Pelicans Finally Free Themselves from That Huge Pussy AD

AD

It’s been a wild 2019 for the lakers as they are now the official team of narcissism and AIDS.  According to Vegas odds and the mainstream media, AD was the missing piece in turning LA from a toxic and mediocre embarrassment to the very top contender in the league.  Rob Pelinka gets his employment lifeline for the mere cost of pretty much every LA lottery pick from the past and future.  As a New Orleanian, I’m feeling pretty damn good about the trade.

Watching AD on the Pelicans was very much like watching A-Rod on the Rangers – eye popping stats that mostly came in meaningless situations and rarely resulted in winning.  In the seven season of this era, we had one truly successful year that was more thanks to Boogie Cousins and Playoff Rondo than to AD.  He lacked any semblance of a killer instinct or clutch gene and there are exactly zero memories from his on-court play that NOLA will cherish.

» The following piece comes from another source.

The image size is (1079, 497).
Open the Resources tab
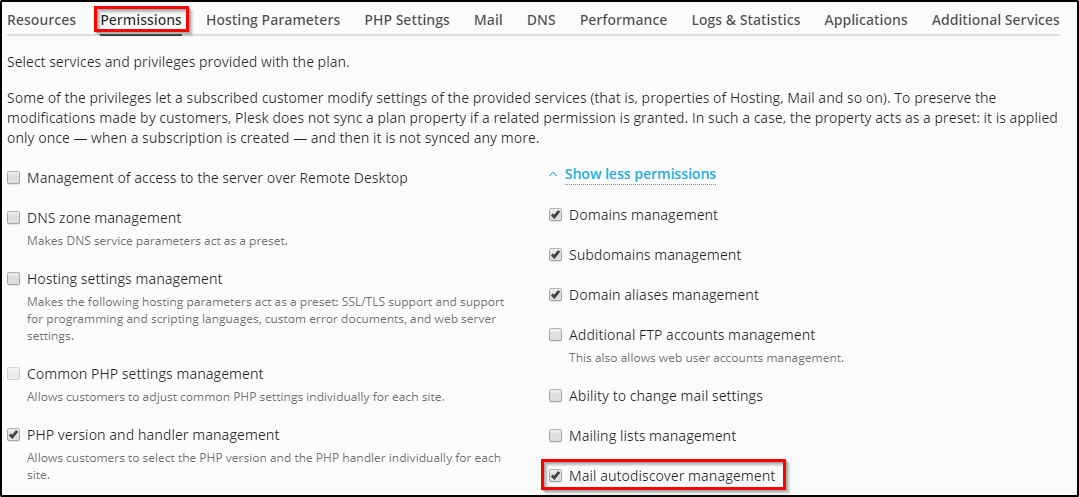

Everyone likes to say that the franchise failed AD, and that is bogus.  Demps brought him assets to play alongside from day 1.  Sure, not all of them panned out and it was clear that the Pelicans lacked one of those rare superstar front offices that can create winners from almost any situation.  However, there were enough players around (see above) to produce way more winning than what AD delivered.  In the NBA more so than any other league, the anus is on star players to deliver results and quite frankly AD was an abject failure in that regard.

The biggest mistake in handling AD does not fall on the previous front office or even the training staff, but rather the fans and media for never taking off the kid gloves in his treatment.  It’s hard to blame a city for taking too long to turn on an asset like him, especially given the nature of NOLA’s good-vibe culture and the limited roster flexibility for small market NBA teams.  However, in hindsight, it really is astonishing how little accountability AD had during his tenure here.  He did have that quiet persona and ostensibly high character helping him out, but that image swindled fully down the drain over the spring.  This clip regarding his ‘That’s All Folks’ shirt is pretty much all you need to hear to understand what this guy is all about…

I could not imagine a better pea to Lebron’s pod than this bum.  Kick rocks AD.  Unlike CP3, we will most assuredly not be cheering for you in LA.  Zion generated more excitement to the city through one Commanders dinner with Gayle than you were able to in seven years – good riddance.  Oh and FYI, nobody ever liked your stupid unibrow.